== ENTRIES PROVIDED ==

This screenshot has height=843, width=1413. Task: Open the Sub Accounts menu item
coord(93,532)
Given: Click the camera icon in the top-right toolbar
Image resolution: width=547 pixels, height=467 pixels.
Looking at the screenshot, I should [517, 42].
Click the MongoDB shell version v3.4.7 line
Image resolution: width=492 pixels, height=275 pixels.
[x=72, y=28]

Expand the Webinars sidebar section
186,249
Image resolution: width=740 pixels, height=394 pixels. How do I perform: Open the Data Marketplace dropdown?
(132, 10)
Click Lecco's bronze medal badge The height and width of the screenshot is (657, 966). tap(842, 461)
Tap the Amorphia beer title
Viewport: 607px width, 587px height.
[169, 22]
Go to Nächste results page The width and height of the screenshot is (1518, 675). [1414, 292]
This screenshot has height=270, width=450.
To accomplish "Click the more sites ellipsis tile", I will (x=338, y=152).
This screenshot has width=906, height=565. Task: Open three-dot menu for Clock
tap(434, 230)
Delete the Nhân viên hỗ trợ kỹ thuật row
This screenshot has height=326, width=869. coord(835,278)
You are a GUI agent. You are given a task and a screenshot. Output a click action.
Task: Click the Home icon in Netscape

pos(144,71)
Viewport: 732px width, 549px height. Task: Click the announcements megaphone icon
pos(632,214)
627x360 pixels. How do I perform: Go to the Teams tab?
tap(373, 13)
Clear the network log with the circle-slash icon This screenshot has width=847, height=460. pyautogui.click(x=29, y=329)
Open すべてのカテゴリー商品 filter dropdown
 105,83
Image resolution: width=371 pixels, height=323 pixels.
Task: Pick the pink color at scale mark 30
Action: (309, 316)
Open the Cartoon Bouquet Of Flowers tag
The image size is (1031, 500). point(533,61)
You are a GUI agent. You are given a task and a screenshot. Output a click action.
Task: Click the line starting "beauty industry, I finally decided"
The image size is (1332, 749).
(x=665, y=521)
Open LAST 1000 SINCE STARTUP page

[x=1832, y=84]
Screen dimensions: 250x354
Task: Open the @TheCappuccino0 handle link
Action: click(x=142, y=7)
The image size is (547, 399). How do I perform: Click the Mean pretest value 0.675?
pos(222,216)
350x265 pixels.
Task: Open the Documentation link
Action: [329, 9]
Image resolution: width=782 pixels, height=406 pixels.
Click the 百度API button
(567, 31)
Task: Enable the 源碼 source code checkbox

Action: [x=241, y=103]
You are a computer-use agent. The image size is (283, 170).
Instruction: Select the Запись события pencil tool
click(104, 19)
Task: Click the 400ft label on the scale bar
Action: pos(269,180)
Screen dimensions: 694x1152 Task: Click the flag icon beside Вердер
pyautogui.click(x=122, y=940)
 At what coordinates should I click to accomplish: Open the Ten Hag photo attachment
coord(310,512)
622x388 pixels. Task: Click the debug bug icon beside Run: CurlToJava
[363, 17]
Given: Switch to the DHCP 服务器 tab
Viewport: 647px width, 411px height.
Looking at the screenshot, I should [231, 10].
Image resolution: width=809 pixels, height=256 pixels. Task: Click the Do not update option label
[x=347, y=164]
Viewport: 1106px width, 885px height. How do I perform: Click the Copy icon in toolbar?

===

| PROMPT |
Throughout the records above, find the lines in which the word "toolbar" appears and return them.

| ANSWER SECTION |
Given: Click the camera icon in the top-right toolbar
Viewport: 1106px width, 885px height. How do I perform: Click the Copy icon in toolbar?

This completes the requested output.